### WRITTEN TASKS
1. Which two big expenses does the personal finance passage name as examples?
2. Please write the next part of the personal finance passage, picking up after its final sentence.

### PASSAGE
##############################
Many personal finance articles try to get people to believe that very minor changes, such as skipping the morning latte at Starbucks, will lead to financial freedom. While small steps do indeed help, the fact is that many of us should be looking at the big ticket items in life first because that is where smart changes can have the most significant impact. A small number of good decisions on the big expenses in life, such as housing and transportation, will outweigh the effect of a hundred minor decisions. If your boat is sinking, you want to find the source of the big leaks immediately.
One of the most popular websites devoted to personal finance is Mr. Money Mustache, and if you aren’t familiar with the site already, you should probably click on the link and spend a few hours reading it before spending much more time here. One of the recurring themes over the years has been MMM’s focus on making smart choices when it comes to transportation. He advocates using human powered modes of transportation (walking and cycling) when possible, resorting to motor vehicles only rarely and efficiently.
##############################
### DATA EXCERPT

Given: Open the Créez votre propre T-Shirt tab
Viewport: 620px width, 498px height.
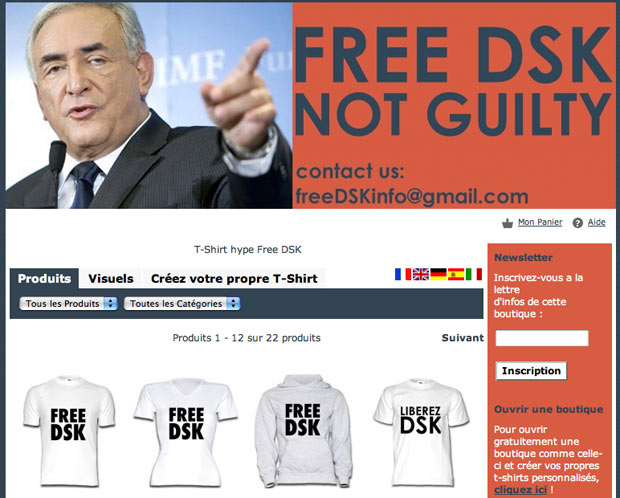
##############################
### TASK RESPONSES
1. Housing and transportation.

2.
MMM’s concept of the “car clown” culture in the United States may seem judgmental, but if you think about it, people do some crazy things with their cars. Probably one of the most ridiculous examples involves how people take their children to school. When I was a kid in the 1980s, it was common to walk or bike to school, but these days, the number of people queuing up in long lines to drop their kids off and pick them up has reached epic proportions in many places. People will get in their cars and drive a mile or two, and then sit in a long line with their engines running to drop off or pick up their kids, who are no doubt learning that cars are preferable to using any form of human power to get anywhere, to say nothing of the hypocrisy of people who claim to worry about climate change but do nothing to lower their personal carbon footprint. Driving a mile to the grocery store, using drive thru lanes instead of walking into a restaurant, and voluntarily choosing to spend an hour or more of one’s life every single day in a soul crushing commute defies logic.
If we had to construct our perfect existence from scratch, how many of us would choose to adopt this type of behavior? Aren’t many of us trapped in this car culture based mostly on habit and because “that’s the way everyone else does it”?
Why Go Car-Free?
Like many other people who grew up in the suburbs in the late 20th century, I never gave any thought to these questions. Everyone waited eagerly for their 16th birthday and the idea that buying a car was a necessity was obvious. Although walking and biking to school was normal, kids who did so after turning sixteen were not admired. A car was a sign of personal freedom. I purchased my first car before I turned sixteen and have owned five different vehicles since that point, including one absurdly ridiculous vehicle that I’ll probably discuss at some point in the future. But in late 2014, I sold my car and have been happily car free for well over two years enjoying the financial and health benefits associated with freedom from the car clown culture.
Why did I do it?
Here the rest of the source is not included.